There, I said it.
I have been half my life. I've hurt myself mentally and physically and have the scars to prove it. This doesn't make me a depressive, it just means I have an illness. A treatable illness. On and off for the better part of ten years I've been on various types of medication. Some helped, some didn't but the main thing is the medication now does to the extent that I'm coming off it. My little companion in a blister pack right now is Citalopram. 20mg of the stuff in small, white tablet form taken once a day. Much more beneficial than Fluoxetine for me.

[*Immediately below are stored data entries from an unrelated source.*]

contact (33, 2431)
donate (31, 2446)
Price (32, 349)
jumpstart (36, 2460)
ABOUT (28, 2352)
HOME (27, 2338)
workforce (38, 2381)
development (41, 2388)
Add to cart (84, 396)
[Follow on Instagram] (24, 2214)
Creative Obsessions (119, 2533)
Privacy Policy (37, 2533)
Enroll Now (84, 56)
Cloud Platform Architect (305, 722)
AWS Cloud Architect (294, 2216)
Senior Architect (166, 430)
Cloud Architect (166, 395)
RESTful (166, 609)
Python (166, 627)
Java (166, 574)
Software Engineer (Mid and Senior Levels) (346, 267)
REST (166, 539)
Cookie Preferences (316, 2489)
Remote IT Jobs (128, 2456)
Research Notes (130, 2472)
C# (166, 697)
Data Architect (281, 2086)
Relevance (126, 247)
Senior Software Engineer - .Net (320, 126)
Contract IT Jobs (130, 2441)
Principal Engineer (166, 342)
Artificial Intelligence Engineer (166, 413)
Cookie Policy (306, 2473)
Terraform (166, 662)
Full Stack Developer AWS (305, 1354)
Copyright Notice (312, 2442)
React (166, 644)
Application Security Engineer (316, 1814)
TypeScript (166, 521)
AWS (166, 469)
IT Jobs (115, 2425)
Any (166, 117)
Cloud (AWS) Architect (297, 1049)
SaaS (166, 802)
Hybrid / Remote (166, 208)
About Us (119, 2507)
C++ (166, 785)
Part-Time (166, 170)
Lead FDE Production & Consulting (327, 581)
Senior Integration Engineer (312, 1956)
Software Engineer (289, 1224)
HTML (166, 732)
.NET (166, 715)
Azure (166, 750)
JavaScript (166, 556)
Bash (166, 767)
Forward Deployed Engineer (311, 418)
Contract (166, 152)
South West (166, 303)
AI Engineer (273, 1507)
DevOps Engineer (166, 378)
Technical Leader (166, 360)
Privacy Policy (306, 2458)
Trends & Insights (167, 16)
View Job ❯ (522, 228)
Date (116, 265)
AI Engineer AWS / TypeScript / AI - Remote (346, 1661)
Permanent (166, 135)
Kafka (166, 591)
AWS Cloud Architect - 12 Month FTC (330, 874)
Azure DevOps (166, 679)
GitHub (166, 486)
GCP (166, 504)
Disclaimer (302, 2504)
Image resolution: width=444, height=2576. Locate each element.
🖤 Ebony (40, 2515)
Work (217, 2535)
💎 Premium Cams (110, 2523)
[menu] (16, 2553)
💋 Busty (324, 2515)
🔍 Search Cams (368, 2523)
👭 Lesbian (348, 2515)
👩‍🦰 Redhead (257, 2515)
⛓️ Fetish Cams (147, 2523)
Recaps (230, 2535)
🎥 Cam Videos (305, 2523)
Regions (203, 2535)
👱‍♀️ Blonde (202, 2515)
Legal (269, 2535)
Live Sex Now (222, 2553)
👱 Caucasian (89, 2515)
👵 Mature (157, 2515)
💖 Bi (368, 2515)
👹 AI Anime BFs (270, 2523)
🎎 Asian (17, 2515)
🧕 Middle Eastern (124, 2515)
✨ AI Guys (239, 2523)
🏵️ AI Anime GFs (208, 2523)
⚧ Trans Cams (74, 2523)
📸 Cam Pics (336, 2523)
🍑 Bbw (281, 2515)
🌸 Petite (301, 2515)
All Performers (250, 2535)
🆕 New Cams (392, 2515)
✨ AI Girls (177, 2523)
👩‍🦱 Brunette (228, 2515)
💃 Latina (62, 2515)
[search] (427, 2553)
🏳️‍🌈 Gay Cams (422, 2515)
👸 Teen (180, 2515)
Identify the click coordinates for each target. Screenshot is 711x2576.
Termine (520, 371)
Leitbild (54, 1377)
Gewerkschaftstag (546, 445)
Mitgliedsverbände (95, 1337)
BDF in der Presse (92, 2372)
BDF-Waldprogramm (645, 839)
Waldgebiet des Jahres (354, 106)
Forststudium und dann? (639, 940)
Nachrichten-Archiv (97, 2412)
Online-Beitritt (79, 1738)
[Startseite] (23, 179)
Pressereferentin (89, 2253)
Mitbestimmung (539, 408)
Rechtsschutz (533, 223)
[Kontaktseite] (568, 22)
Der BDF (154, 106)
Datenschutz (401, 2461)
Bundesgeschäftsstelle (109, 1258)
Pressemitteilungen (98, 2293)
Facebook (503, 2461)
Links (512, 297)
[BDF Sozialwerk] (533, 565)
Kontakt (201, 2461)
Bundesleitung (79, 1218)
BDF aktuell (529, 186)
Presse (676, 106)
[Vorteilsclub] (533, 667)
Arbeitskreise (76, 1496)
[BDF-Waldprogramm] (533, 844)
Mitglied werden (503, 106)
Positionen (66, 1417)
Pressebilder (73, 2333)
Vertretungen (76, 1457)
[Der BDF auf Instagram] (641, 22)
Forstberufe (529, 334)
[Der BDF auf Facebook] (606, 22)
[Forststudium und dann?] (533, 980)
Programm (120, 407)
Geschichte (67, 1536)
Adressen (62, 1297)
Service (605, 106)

Depression is an illness. Unfortunately, a damned annoying one. It's not like a virus or a broken leg so it can't be fixed with immunisation or a plaster cast. It can be controlled though and that's where I am right now. It's being controlled to the extent that I don't think about it.
My depression has varied in it's severity over the years and hasn't had a trigger or a predictable onset. For me it's an imbalance of chemicals in my brain. The chaotic lack of certain chemicals in my brain isn't anyone's fault and they mean that I don't feel the benefit of so called feelgood hormones when I should. So for me, SSRIs (Selective Seratonin Reuptake Inhibitors) help. I don't know how and I don't particularly need to know how. Just like most people who drive don't know the inner theories behind the internal combustion engine.
Seratonin, probably my missing link
The hardest part of depression isn't the darkness in your head, the feeling of hopelessness or the lack of energy, sleep and appetite. The hardest part is frustration. The frustration of being looked at like you're 'mental', the frustration of being misunderstood. As someone who is depressed you get misunderstood by an awful lot of people, from friends and family to the doctors who you expect to help you. That's why it's hard to tell other people, you don't want your friends to view you any differently and let's face it, it's not something you can slip into conversation with your boss.
My first experience of GPs was a bad one. I was young and having trouble sleeping. I was a teenager and so wasn't able to put a name to what I really felt. I was told to make sure I got enough exercise. What wonderful insight, you can't buy that knowledge! And so I descended into denial and ultimately got worse. The next trip to the GP was infinitely more successful, unfortunately for me, it happened a bit later than it should. In the meantime there had been a flirtation with overly heavy drinking and non prescription drugs. I was reaching out for something to help me cope in the absence of actually coping. I still do have a problem with alcohol. Eight years after major difficulties with the demon drink I still have to be careful. It wasn't alcoholism but it was close.
Depression didn't cost me friendships, jobs and help destroy relationships. It was my frustration at not being to adequately explain myself and the misunderstanding of the illness in general that did these things. I'm not being a victim, I being honest. I've managed to rebuild a lot of the bridges I strafed with napalm back then and am altogether much more 'level' than before.
The reason Depression Awareness Week is important is to help people is to get people talking about depression. Talking about it the only way to build understanding, remove stigma and help people recover and get on with their lives.
Seratonin. Manic. Bipolar. 9.2%. Black Dog. S.A.D. Prozac. Therapy. 1 in 10.
Throwing statistics and euphemisms at people won't work. We just have to talk about it.